Modeling hydrological processes using hybrid modeling approach (Completed)
The hybrid modeling approach is defined here as a modeling system that includes or integrates multiple (at least two) models of different types (e.g., the mechanistic SDW model with ANN model; GP model with the SDW model; ANN with GP models). The models can be mechanistic and physically based or conceptual models, where complete quantitative knowledge of the interactions among processes is lacking and some reliance on observations is required to calibrate and finalize the structure of the model, or data-driven models.
The global view of this research includes (i) developing a hybrid modeling approach applicable to simulate individual hydrological processes as well as watersheds; (ii) evaluating the hybrid models in terms of simulation (prediction) accuracy, output uncertainty, and computational efficiency and tractability; (iii) recalibrating and validating the hybrid models with coarser resolution hydrometeorological input data, such as the North American Regional Renalysis (NARR) data available on 32 x 32 km grids for the period of 1979-2007. This task will allow the effect of coarse resolution data on the output uncertainty of the hybrid models to be addressed, and thus minimize the need for on site monitoring of particular parameters. It will also allow for testing the impacts of future climate change scenarios on the studied watersheds and hydrological processes through using either the outputs of Regional Climate Models (RCMs) or the downscaled outputs of the Global Circulation Models (GCMs).

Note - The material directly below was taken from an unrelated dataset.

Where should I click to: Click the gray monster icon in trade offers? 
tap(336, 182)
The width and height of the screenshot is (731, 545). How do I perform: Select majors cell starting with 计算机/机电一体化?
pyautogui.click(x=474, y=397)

The proposed modeling approach and the resulting hybrid hydrologic models will be validated through a primary application as well as some other secondary applications conditioned on time and resource availability. The primary application will focus on modeling the restored (reclaimed) watersheds in northern Alberta, Canada. The watersheds are reclaimed after disturbance due to oil sands mining. This research program steps beyond previous hydrological research in the oil sands in that it will integrate the extensive collection of hydrological and meteorological data into a tool which will allow mine and closure planners to assess and quantify the risk of hydrological failure of various soil cover and reclamation options. This tool will be incorporated into, or will be used to improve the existing deterministic guidelines for landform and soil cover (restored watersheds) design in the Athabasca Oil Sands Region, which evaluate soil hydrologic functions from a static perspective. By working with CEMA, a consortium of oil sands operators and stakeholders, the maximum possible dissemination of this work will occur. The results will also provide new insight into the ecohydrology of restoration covers, and how vegetation response to climate forcing varies between natural and restored sites. In addition to the scientific validation for the proposed modeling approach, this primary application will allow for serious evaluation of the modeling exercise in light of its economic impact on the reclamation practices of the oil sands industry, which in turn impacts the regional economy and the environment. The secondary applications will include the flood (runoff) prediction on the Red River basin (Manitoba), as a relatively large watershed, and the runoff in the Corman Park rural municipality (Saskatchewan) as a pilot area chosen by the PFRA to study the impacts of extreme events on the watershed infrastructure. The applicant is currently the Hydrology Advisor for the Corman Park pilot study.